Exercise details. Print the listing in full, exactly as it stands.
--- Information provided Enclosed Below ---
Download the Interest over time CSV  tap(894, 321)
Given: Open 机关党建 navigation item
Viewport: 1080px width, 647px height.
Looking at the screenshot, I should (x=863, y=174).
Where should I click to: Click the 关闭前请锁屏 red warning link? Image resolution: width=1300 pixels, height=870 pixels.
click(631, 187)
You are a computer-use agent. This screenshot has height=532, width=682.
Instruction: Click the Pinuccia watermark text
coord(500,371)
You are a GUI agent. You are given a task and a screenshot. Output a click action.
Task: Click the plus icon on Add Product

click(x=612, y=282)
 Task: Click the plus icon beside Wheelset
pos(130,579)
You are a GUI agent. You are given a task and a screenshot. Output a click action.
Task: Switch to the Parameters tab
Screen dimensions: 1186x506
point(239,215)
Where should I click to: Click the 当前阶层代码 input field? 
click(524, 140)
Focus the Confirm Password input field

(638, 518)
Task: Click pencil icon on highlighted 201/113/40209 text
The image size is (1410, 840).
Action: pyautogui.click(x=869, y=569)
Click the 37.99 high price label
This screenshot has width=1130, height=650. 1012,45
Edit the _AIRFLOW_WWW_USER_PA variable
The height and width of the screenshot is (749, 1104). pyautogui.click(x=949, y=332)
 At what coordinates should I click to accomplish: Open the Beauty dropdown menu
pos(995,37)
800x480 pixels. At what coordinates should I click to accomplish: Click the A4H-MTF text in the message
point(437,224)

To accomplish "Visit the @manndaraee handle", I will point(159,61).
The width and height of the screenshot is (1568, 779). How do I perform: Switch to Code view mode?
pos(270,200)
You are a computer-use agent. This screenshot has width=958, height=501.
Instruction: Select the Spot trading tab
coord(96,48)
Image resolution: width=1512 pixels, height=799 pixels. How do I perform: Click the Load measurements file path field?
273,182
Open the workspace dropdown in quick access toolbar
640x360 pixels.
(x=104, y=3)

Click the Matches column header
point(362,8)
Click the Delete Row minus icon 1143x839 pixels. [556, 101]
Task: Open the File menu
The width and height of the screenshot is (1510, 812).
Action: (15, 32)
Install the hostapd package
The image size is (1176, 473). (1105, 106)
--- End of Enclosed Information provided ---
Response to this task.
Download the Interest over time CSV  tap(894, 321)
Given: Open 机关党建 navigation item
Viewport: 1080px width, 647px height.
Looking at the screenshot, I should (x=863, y=174).
Where should I click to: Click the 关闭前请锁屏 red warning link? Image resolution: width=1300 pixels, height=870 pixels.
click(631, 187)
You are a computer-use agent. This screenshot has height=532, width=682.
Instruction: Click the Pinuccia watermark text
coord(500,371)
You are a GUI agent. You are given a task and a screenshot. Output a click action.
Task: Click the plus icon on Add Product

click(x=612, y=282)
 Task: Click the plus icon beside Wheelset
pos(130,579)
You are a GUI agent. You are given a task and a screenshot. Output a click action.
Task: Switch to the Parameters tab
Screen dimensions: 1186x506
point(239,215)
Where should I click to: Click the 当前阶层代码 input field? 
click(524, 140)
Focus the Confirm Password input field

(638, 518)
Task: Click pencil icon on highlighted 201/113/40209 text
The image size is (1410, 840).
Action: pyautogui.click(x=869, y=569)
Click the 37.99 high price label
This screenshot has width=1130, height=650. 1012,45
Edit the _AIRFLOW_WWW_USER_PA variable
The height and width of the screenshot is (749, 1104). pyautogui.click(x=949, y=332)
 At what coordinates should I click to accomplish: Open the Beauty dropdown menu
pos(995,37)
800x480 pixels. At what coordinates should I click to accomplish: Click the A4H-MTF text in the message
point(437,224)

To accomplish "Visit the @manndaraee handle", I will point(159,61).
The width and height of the screenshot is (1568, 779). How do I perform: Switch to Code view mode?
pos(270,200)
You are a computer-use agent. This screenshot has width=958, height=501.
Instruction: Select the Spot trading tab
coord(96,48)
Image resolution: width=1512 pixels, height=799 pixels. How do I perform: Click the Load measurements file path field?
273,182
Open the workspace dropdown in quick access toolbar
640x360 pixels.
(x=104, y=3)

Click the Matches column header
point(362,8)
Click the Delete Row minus icon 1143x839 pixels. [556, 101]
Task: Open the File menu
The width and height of the screenshot is (1510, 812).
Action: (15, 32)
Install the hostapd package
The image size is (1176, 473). (1105, 106)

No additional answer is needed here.